Air France-KLM secures €1bn credit facility to fund H2 acquisitions as TAP Air Portugal bid and SAS stake increase advance
Air France-KLM has signed a €1 billion (approximately $1.1 billion) multi-purpose credit facility earmarked partly to finance mergers and acquisitions activity expected to materialise in the second half of 2026. The group confirmed the facility's purpose is to refinance existing financial instruments and fund M&A activity which may arise from H2 2026. Two live transactions are driving the demand for this firepower. First, Air France-KLM is engaged in a process to acquire TAP Air Portugal, the Portuguese national carrier. Second, the group is progressing an increase in its stake in Scandinavian carrier SAS — from 19.9% to 60.5% — via a full acquisition of the stakes held by US investment firm Castlelake and Lind Invest. Group chief executive Ben Smith has also been reported to have expressed interest in joining Castlelake's potential bid for UK carrier EasyJet.
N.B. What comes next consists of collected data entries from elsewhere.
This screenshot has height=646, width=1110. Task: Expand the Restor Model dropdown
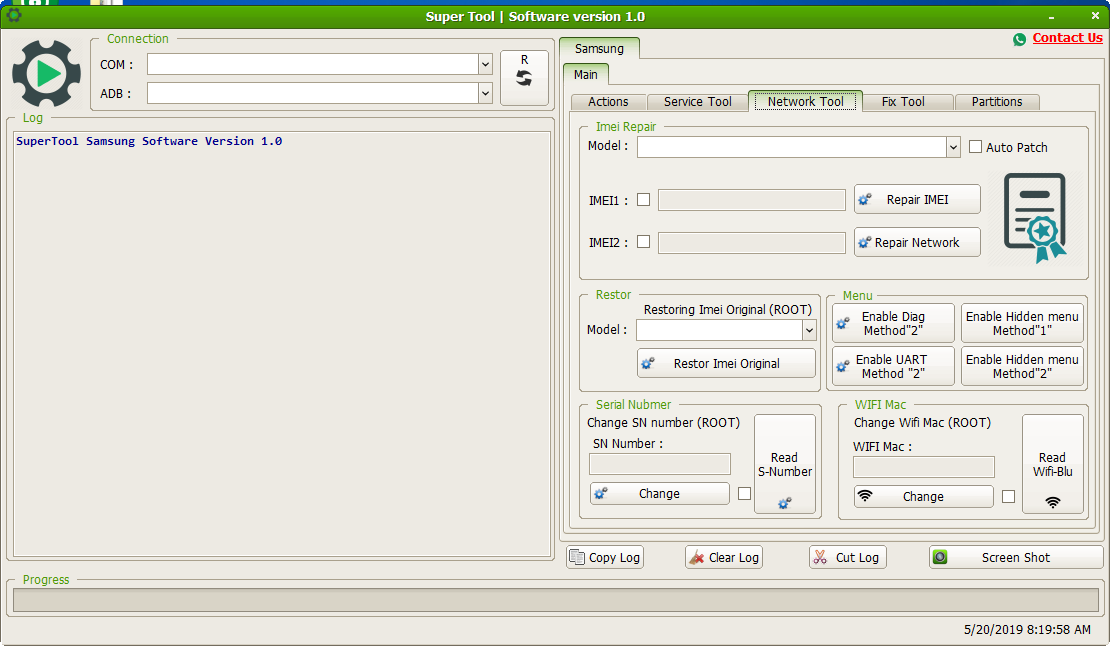point(810,330)
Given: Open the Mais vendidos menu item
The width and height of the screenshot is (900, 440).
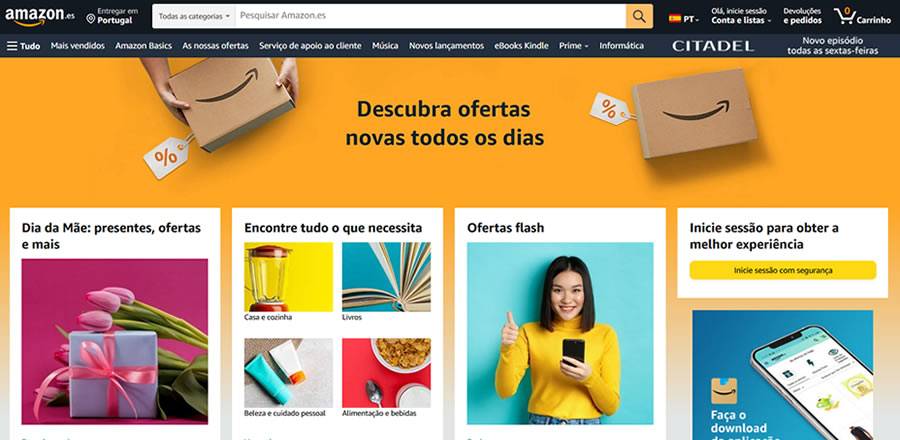Looking at the screenshot, I should pyautogui.click(x=77, y=46).
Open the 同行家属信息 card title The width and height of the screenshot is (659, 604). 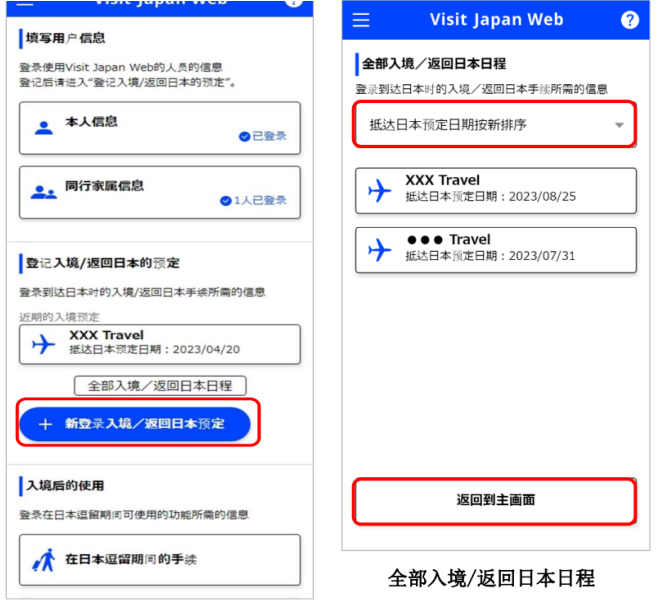tap(104, 186)
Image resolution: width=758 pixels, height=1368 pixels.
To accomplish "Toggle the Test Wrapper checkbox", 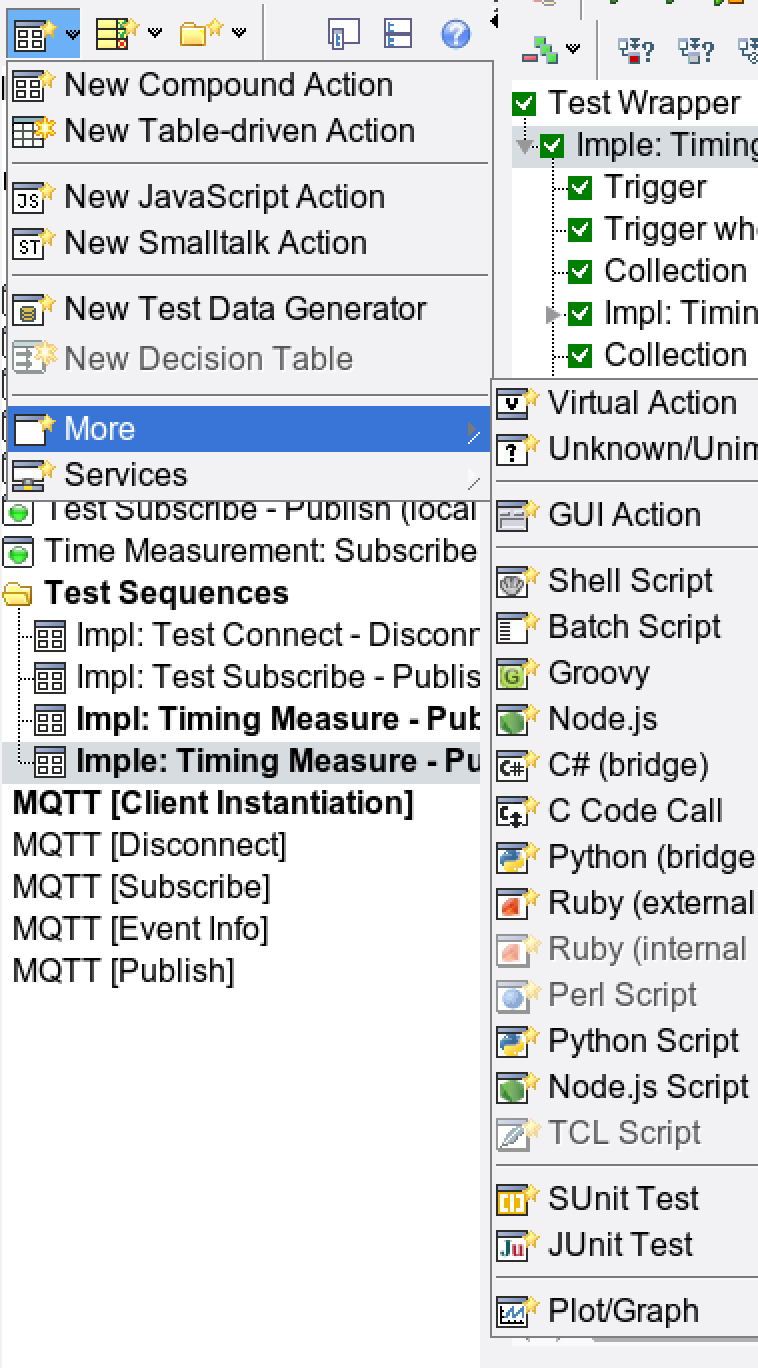I will pos(525,104).
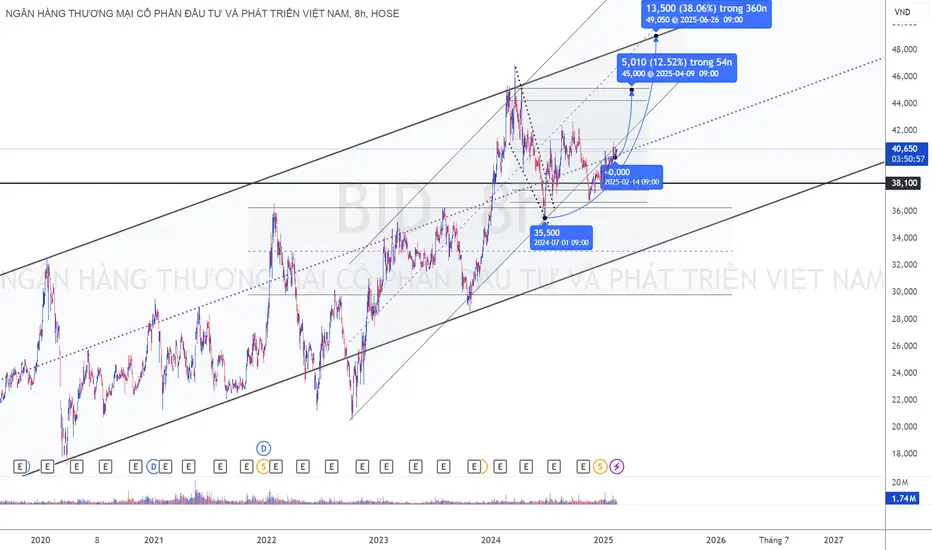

Castlelake has until 26 June to decide whether to make a formal offer for EasyJet, having confirmed on 30 May that it was in the early stages of considering a bid for the carrier. The transaction signals that European airline consolidation — long anticipated but repeatedly delayed — is now entering an active execution phase, with Air France-KLM positioning itself at the centre of several simultaneous deal processes. The breadth of potential targets, from Iberian to Scandinavian to potentially British carriers, marks a step-change in the group's M&A ambitions.
Why this matters
A €1bn acquisition facility supporting concurrent bids for TAP, SAS, and potentially EasyJet creates substantial advisory mandates across public M&A (where applicable), aviation regulatory clearance, and cross-border financing. European airline M&A is heavily regulated: any significant stake acquisition in a flag carrier typically requires competition clearance from the European Commission and may trigger foreign ownership or traffic rights reviews under bilateral air services agreements. The SAS stake purchase structure — buying out Castlelake and Lind Invest — is a secondary market acquisition of shareholdings rather than a market offer, raising distinct due diligence questions around lock-up arrangements and tag-along rights. If Castlelake proceeds with an EasyJet approach, English takeover law (governed by the Takeover Panel) would apply, adding a UK-regulated layer to an already complex multi-jurisdiction picture. The 26 June Castlelake decision deadline gives this story immediate time pressure for practices tracking public M&A.
On the Ground
A trainee on this matter would manage the CP (conditions precedent) checklist tracking regulatory approvals across multiple jurisdictions, and prepare SPA (share purchase agreement) schedules for each target. For the EasyJet angle, they would draft board minutes and monitor Takeover Panel announcement obligations ahead of the 26 June deadline.
Interview prep
Soundbite
Concurrent bids for three European carriers mean regulatory clearance risk — not valuation — defines Air France-KLM's M&A timeline.
Question you might get
“If Castlelake makes a formal offer for EasyJet with Air France-KLM participating, what Takeover Panel rules would govern Air France-KLM's involvement, and what risks does that create for the group's other simultaneous acquisition processes?”
Full answer
Air France-KLM has secured a €1bn credit facility to fund M&A activity in H2 2026, with live processes for TAP Air Portugal, SAS, and potentially EasyJet all running simultaneously. For law firms, this is a multi-jurisdictional regulatory clearance story as much as a deal structuring one: each target involves different competition regimes, ownership rules, and traffic rights frameworks. The broader trend is European airline consolidation finally moving from strategic intent to funded execution — post-pandemic balance sheet repair has created the capacity for groups like Air France-KLM to act. I think the EasyJet angle is the most legally complex given UK Takeover Panel rules apply, and Castlelake's 26 June deadline makes this a live watch item this weekend.